The encoding scheme to use for console output. There are radio buttons to select either the default encoding scheme of UTF-8 or another scheme from the adjacent dropdown.
Allocate console (necessary for input)
When checked, the IDE assigns a console view to receive the input.
Input File
Names a file to redirect the standard input from. In the text field, you can enter an absolute path from the local filesystem or a relative path within the workspace. The buttons below let you select a file using a file selector, or use an IDE variable to define an input file.
Output File
Names a file to redirect the standard output to. In the text field, you can enter an absolute path from the local filesystem or a relative path within the workspace. The buttons below let you select a file using a file selector, or use an IDE variable to define the output file.
When this box is checked, the IDE appends (and doesn't overwrite) the output file.
Launch in background
When this property is set (as is the default), the IDE carries out the launch configuration task in the background.

Libraries tab

Defines the paths in which the IDE tools can look to find shared libraries on the host. This tab is displayed by launch configuration types that support runtime analysis tasks, including debugging.
Shared Libraries Path
Lists the paths for finding shared libraries. The list entries can name files or directories, in the workspace or local filesystem. The search order of the paths is from top to bottom.
When you fill in the Project field in the Main tab, the IDE adds a list entry entitled System Paths.

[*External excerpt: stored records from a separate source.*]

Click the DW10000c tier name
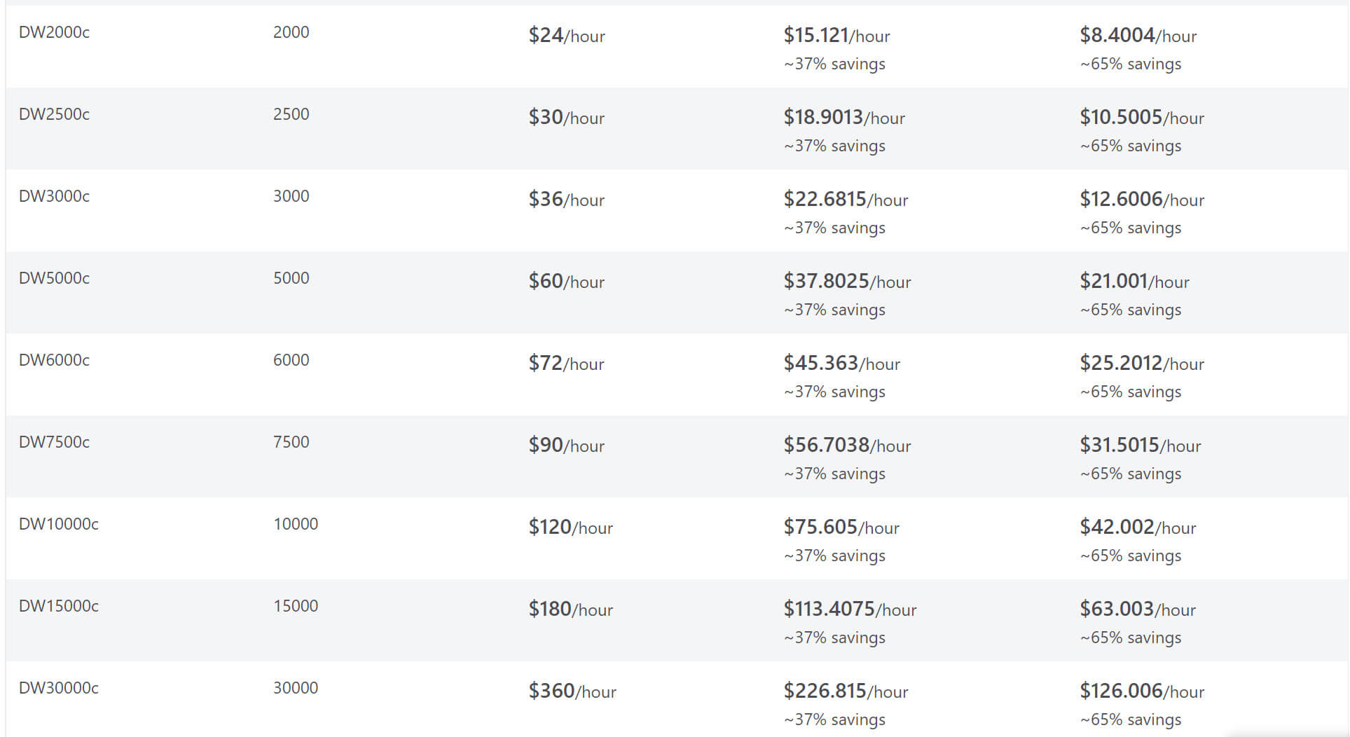This screenshot has width=1350, height=737. pos(58,524)
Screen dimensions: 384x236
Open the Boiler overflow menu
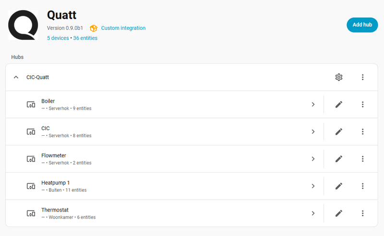coord(363,105)
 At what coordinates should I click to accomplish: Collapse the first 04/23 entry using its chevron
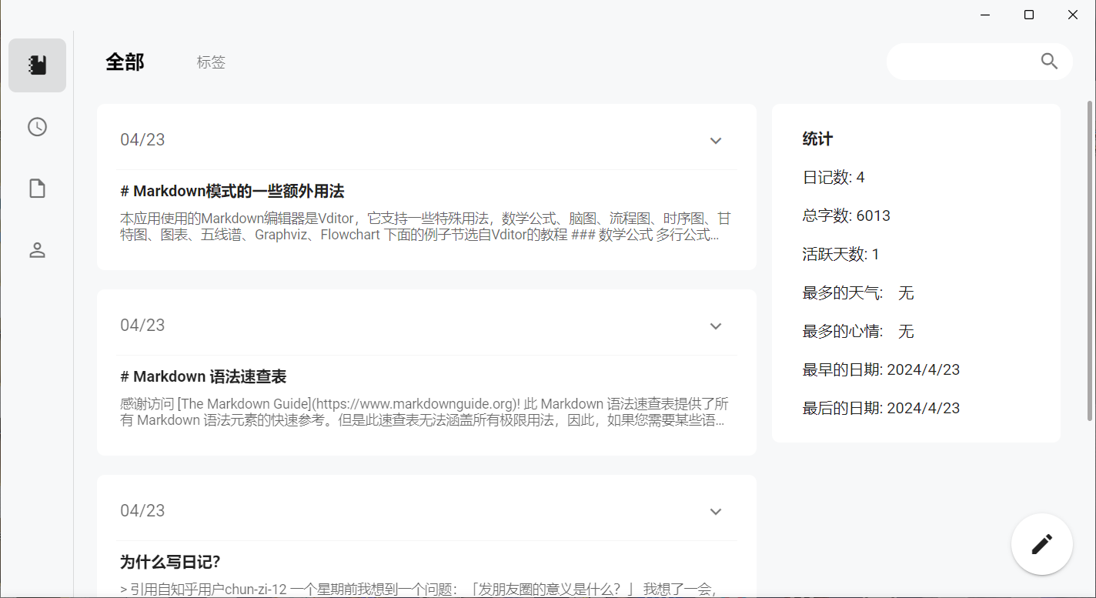pyautogui.click(x=716, y=141)
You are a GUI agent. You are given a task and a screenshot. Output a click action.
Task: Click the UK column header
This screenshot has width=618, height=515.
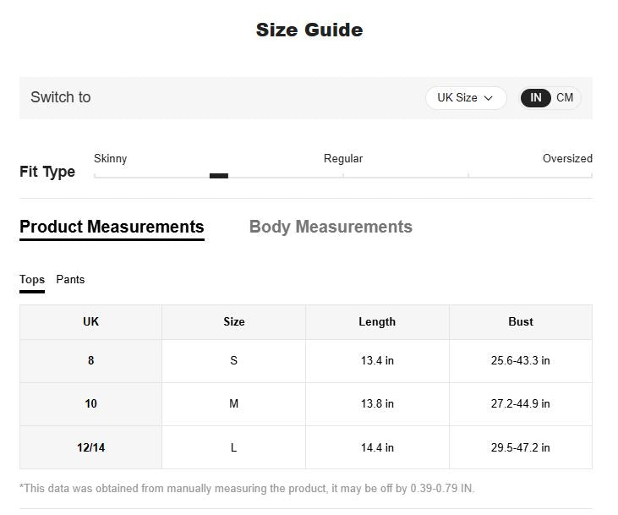tap(90, 322)
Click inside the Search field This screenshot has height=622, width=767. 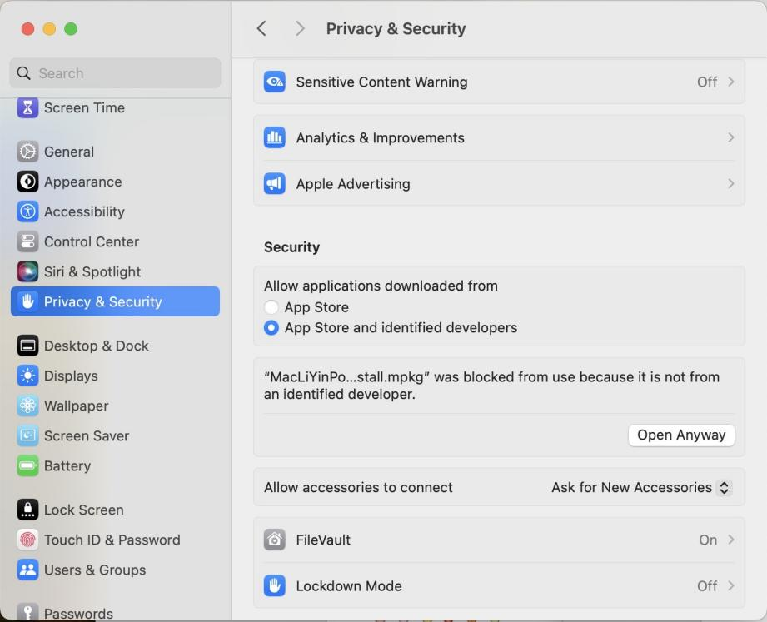[115, 73]
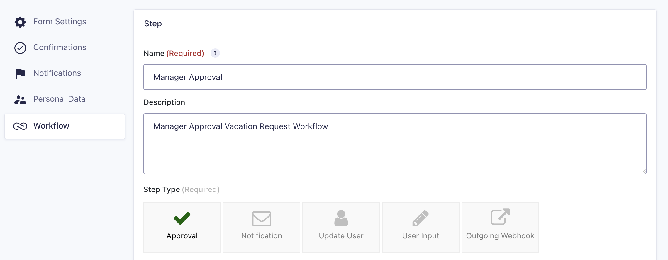Open the Notifications settings section
The width and height of the screenshot is (668, 260).
click(x=57, y=73)
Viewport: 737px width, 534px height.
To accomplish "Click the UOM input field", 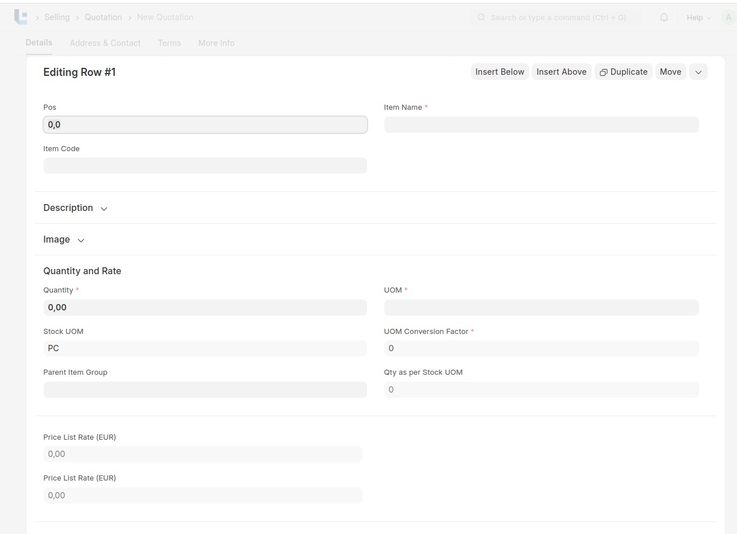I will 541,308.
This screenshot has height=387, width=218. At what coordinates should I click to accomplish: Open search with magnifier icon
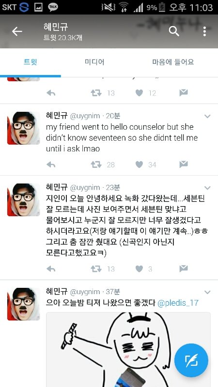click(174, 31)
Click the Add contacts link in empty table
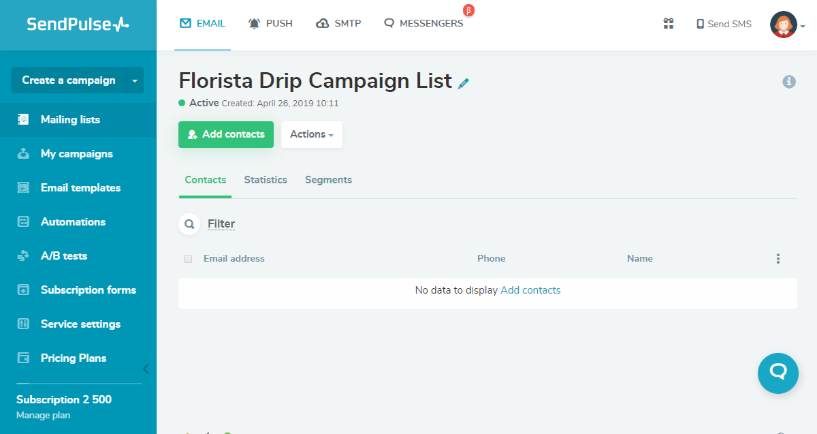817x434 pixels. (x=530, y=290)
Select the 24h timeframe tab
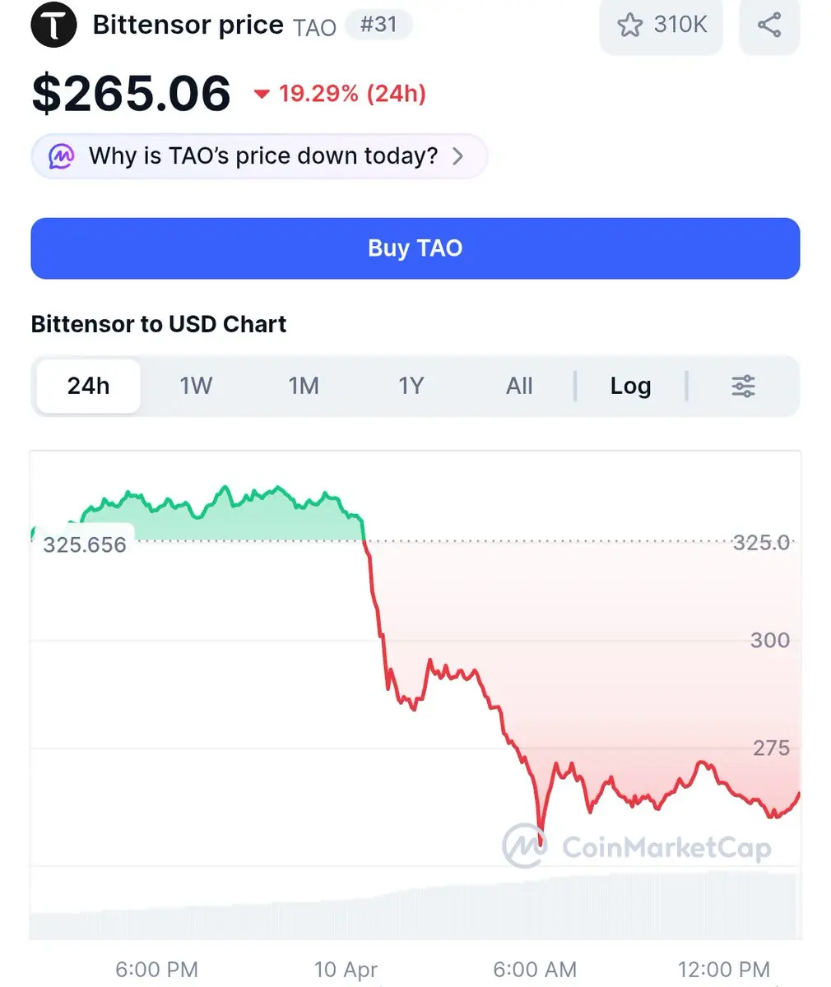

This entry contains the paths of any library files in the standard C or C++ library that are used by the project. You can't remove this entry but you can define your own entries. Also, you can uncheck any entry to exclude a file from the search paths.
The list also contains the Uploading Paths entry, which is auto-populated with the paths of any shared libraries named in the Upload tab.
The Auto button populates the list with all of the user libraries found on the host and listed in the NEEDED section of the executable binary. To add a directory to the list, click Add Path. This button brings up a window that lets you enter a folder path or pick a folder using a file selector.
To add a library file to the list, click Add Library. This button brings up a similar window, except that you're restricted to selecting a file.
There are also buttons for editing the path named in an entry, removing entries, and moving them up or down in the list, to change the search order of the library paths.
Validate and auto-populate library paths automatically prior to launching
When this box is checked (as by default), the IDE verifies that the library paths are up-to-date and if necessary, redefines those paths before each launch. You can uncheck this box after your target setup is done and you know that the library paths won't change anymore.

Tools tab

This last tab allows you to configure runtime analysis tools, and is shown by the C/C++ QNX Application and C/C++ QNX Attach to Remote Process launch configuration types. For the Debug, Run, and Attach modes, which support multiple tools, the tab is simply called Tools. For the modes dedicated to specific analysis tasks—Memory, Check, Profile, and Coverage—the tab name matches the mode.

Note: In previous releases, the Tools tab had a button that opened a popup window so you could add or delete runtime tools. This control has been replaced by expandable panels and radio buttons. The APS Options and Shared Libraries settings can now be configured through the Adaptive Partition panel in the Arguments tab and the Shared Libraries Path field in the Libraries tab.
The radio buttons let you enable the IDE tools that are supported for the current launch mode and launch configuration type. The IDE provides controls for:
  • Valgrind tools, including Massif, Memcheck, Helgrind, and Cachegrind
  • Application Profiler
  • Memory Analysis
  • Code Coverage

There's also a checkbox for enabling the System Profiler, which can run concurrently with other integrated tools. Explanations of these tools are given in the Integrated tools section.